Entries shown below:
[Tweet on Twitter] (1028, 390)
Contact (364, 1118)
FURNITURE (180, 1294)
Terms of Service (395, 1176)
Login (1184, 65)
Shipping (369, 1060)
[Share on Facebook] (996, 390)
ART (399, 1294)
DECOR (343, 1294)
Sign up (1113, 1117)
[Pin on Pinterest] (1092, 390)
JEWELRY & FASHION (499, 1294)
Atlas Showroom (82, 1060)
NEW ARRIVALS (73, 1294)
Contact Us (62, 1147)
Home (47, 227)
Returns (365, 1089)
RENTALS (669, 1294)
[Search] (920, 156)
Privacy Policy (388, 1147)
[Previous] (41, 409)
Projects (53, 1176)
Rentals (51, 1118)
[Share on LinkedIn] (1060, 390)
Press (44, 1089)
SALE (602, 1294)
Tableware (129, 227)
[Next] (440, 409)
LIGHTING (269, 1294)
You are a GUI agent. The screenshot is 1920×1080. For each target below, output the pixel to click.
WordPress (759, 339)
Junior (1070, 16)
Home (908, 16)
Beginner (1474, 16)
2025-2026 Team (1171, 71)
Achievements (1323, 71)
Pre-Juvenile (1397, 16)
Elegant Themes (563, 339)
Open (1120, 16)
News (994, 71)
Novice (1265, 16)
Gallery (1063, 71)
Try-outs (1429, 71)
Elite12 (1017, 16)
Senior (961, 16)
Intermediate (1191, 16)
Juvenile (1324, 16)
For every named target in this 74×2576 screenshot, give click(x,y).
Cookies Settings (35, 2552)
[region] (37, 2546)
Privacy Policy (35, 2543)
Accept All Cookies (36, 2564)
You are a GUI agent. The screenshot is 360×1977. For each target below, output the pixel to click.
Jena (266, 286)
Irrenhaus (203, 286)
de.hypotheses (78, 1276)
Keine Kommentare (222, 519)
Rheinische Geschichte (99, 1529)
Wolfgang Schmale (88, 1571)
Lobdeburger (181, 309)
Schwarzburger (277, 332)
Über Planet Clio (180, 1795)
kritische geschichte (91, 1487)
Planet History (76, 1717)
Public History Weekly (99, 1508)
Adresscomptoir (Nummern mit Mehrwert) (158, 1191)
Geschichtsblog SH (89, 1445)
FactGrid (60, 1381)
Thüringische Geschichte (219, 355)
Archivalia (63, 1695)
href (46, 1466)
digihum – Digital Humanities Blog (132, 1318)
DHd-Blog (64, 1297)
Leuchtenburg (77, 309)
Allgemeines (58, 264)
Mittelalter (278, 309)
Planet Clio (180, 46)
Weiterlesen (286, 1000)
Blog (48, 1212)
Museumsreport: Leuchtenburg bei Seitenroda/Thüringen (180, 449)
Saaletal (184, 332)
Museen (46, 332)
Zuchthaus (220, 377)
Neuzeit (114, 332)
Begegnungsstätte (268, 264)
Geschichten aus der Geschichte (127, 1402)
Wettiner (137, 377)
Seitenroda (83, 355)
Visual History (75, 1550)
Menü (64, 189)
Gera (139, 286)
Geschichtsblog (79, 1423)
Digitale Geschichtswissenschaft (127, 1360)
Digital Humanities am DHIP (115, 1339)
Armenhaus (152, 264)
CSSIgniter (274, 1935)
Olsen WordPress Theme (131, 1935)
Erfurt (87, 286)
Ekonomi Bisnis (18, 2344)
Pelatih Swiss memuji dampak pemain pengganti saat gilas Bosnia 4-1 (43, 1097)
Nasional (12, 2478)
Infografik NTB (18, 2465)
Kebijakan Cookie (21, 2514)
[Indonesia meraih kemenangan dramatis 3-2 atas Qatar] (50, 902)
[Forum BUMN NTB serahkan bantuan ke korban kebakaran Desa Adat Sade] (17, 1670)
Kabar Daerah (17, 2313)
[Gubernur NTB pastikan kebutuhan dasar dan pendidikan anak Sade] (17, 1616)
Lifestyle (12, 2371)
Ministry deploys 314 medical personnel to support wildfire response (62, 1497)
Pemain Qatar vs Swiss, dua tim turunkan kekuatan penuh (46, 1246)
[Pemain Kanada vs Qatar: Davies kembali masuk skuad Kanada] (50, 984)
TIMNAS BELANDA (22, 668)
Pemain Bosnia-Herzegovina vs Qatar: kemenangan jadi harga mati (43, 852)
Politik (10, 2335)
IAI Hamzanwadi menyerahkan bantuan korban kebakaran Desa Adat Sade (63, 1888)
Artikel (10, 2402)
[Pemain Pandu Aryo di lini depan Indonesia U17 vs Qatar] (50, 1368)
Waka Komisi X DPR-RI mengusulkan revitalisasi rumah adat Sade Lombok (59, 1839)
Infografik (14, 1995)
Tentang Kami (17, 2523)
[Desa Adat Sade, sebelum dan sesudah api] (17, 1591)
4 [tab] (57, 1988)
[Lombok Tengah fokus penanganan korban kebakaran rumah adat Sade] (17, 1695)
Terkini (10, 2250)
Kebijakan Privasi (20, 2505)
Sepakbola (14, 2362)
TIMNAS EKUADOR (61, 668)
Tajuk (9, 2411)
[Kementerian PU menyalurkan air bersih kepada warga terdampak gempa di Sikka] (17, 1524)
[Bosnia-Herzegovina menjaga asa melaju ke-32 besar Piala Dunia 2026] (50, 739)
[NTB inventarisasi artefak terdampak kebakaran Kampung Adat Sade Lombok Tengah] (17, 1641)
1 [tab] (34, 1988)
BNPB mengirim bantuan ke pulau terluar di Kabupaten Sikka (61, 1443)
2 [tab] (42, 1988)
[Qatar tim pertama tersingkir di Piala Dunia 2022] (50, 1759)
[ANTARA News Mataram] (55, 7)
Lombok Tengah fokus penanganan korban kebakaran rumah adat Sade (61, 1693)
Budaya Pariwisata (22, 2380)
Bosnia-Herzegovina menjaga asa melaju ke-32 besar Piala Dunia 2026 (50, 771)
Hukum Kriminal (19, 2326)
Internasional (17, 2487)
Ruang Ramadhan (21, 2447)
End of Entries shown.
■ Description of the task ■
From the records above, retype only the lines starting at the line that contains "Kebijakan Cookie (21, 2514)" and ending at the line that contains "[Pemain Kanada vs", both included.

■ Solved problem ■
Kebijakan Cookie (21, 2514)
[Indonesia meraih kemenangan dramatis 3-2 atas Qatar] (50, 902)
[Forum BUMN NTB serahkan bantuan ke korban kebakaran Desa Adat Sade] (17, 1670)
Kabar Daerah (17, 2313)
[Gubernur NTB pastikan kebutuhan dasar dan pendidikan anak Sade] (17, 1616)
Lifestyle (12, 2371)
Ministry deploys 314 medical personnel to support wildfire response (62, 1497)
Pemain Qatar vs Swiss, dua tim turunkan kekuatan penuh (46, 1246)
[Pemain Kanada vs Qatar: Davies kembali masuk skuad Kanada] (50, 984)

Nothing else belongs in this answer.